Dono de hotel é indiciado por morte de menina de Guarujá

A vítima tinha 7 anos e estava com a família em Santa Catarina. Cabelo foi sugado pelo ralo da piscina

30/09/2017 - 17:30 - Atualizado em 30/09/2017 - 18:58

Rachel tinha 7 anos e havia viajado para comemorar o aniversário (Foto: Arquivo Pessoal)

O dono do Sanfelice Hotel, em Balneário Camboriú (SC), foi indiciado pela morte da menina Rachel Novaes Soares, de 7 anos, que morava em Guarujá e estava viajando para comemorar seu aniversário quando se afogou após ter o cabelo sugado pelo ralo da piscina infantil. O acidente ocorreu no dia 16 de julho desse ano, em uma piscina com 60 centímetros de profundidade. 

Para o delegado Vicente Soares, que cuida da investigação do caso, o dono do hotel foi considerado negligente por não instalar o dispositivo para interromper a sucção da piscina no caso de incidentes como este. Ele afirma que se baseou em uma lei municipal que obriga os estabelecimentos com piscina a terem o dispositivo.
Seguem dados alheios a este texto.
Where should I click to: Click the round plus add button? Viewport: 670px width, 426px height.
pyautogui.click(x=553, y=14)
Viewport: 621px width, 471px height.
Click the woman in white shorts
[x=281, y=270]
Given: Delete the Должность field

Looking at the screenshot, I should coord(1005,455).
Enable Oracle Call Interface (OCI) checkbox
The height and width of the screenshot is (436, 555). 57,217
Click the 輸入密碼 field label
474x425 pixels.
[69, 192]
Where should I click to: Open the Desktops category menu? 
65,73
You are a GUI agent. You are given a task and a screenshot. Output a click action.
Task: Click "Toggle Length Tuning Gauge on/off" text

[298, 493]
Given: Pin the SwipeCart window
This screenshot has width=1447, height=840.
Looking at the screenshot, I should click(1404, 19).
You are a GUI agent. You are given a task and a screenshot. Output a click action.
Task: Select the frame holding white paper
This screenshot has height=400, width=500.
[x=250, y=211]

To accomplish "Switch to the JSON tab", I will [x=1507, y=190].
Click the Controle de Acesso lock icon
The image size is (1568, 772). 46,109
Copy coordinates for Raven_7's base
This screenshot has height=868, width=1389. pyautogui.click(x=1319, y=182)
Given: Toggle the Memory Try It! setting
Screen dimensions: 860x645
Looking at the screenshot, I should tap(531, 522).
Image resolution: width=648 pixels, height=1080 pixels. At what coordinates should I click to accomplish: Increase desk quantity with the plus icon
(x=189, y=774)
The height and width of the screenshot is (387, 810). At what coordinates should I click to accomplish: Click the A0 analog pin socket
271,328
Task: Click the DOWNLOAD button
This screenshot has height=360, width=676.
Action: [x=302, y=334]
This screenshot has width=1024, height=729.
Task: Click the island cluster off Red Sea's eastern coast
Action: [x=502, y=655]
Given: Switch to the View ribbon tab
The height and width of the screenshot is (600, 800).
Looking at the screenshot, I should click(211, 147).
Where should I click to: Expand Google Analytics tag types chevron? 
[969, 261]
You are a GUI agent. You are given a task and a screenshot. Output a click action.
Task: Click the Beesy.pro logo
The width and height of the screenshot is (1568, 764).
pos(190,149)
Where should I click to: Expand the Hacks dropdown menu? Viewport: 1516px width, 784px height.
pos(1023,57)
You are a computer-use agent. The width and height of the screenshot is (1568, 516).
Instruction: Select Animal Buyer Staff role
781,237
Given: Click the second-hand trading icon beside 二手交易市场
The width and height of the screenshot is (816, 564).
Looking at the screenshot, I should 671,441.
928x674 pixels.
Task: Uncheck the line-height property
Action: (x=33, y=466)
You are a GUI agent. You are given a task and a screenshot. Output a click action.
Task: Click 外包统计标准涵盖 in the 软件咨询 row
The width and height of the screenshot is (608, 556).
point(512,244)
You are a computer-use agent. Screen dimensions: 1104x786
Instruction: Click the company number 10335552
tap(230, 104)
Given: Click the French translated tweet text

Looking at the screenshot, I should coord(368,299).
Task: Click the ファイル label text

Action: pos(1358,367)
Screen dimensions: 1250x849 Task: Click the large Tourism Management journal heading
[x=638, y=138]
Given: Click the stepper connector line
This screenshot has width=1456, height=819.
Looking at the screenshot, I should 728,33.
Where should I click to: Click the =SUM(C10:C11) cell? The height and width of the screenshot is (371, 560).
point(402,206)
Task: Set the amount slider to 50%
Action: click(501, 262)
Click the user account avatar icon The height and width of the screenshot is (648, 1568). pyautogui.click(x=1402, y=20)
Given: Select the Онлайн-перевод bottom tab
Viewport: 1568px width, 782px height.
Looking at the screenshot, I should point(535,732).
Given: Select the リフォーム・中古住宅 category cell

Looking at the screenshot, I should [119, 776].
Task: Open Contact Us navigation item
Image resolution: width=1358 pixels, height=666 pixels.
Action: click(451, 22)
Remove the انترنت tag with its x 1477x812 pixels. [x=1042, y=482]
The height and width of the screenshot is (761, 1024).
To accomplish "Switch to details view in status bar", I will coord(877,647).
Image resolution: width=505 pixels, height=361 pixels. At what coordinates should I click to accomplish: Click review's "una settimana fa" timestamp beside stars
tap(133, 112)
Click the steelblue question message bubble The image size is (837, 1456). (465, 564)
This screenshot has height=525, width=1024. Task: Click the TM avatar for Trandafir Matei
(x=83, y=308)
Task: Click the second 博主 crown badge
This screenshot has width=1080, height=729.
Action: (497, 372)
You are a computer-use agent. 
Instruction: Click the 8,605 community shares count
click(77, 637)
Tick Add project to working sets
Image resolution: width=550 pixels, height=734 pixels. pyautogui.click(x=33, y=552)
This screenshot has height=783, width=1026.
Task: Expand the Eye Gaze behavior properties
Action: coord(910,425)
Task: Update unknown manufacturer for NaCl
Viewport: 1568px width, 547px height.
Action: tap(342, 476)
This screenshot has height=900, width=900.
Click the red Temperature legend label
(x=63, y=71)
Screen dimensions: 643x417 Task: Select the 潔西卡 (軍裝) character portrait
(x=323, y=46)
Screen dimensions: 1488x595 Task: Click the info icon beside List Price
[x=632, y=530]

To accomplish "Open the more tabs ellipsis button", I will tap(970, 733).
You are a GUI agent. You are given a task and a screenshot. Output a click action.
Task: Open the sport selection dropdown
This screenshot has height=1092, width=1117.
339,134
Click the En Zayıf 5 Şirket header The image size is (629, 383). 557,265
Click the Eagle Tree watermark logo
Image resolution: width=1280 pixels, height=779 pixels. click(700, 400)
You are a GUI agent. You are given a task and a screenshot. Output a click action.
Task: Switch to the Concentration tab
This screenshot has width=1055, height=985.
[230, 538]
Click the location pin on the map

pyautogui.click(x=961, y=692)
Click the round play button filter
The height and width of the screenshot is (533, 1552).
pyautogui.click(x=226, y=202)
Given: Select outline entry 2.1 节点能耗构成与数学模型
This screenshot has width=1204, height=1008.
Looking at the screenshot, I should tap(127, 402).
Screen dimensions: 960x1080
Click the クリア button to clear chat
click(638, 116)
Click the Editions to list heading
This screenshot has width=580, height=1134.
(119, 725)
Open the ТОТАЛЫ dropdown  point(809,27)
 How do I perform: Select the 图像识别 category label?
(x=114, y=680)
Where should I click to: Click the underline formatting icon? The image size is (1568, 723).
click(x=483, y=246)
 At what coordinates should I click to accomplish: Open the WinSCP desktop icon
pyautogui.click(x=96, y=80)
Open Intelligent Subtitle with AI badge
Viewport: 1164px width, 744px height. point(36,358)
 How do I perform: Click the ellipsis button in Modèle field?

O inquérito foi concluído pela Polícia Civil e encaminhado na quinta-feira (28) ao poder judiciário. O Ministério Público tem até 15 dias para decidir se aceita a denúncia. O empresário pode ser acusado de homicídio culposo, ficando sujeito a cumprir pena de um a três anos de detenção.


Alvarás em dia, diz advogado

De acordo com Luiz Eduardo Cleto Righetto, advogado do hotel, o local estava com o alvará da Prefeitura e do Corpo de Bombeiros em dia e, até o momento do acidente, não havia nenhuma exigência sobre a instalação da bomba de sucção.

"Aguardamos a manifestação ministerial pelo arquivamento, já que o hotel cumpria rigorosamente as determinações impostas. As orientações deveriam vir em novembro, quando vence o alvará. Porém, o hotel se solidariza pela morte da menina e deu todo o atendimento para a família, mas não pode ser responsabilizado pelo o que aconteceu".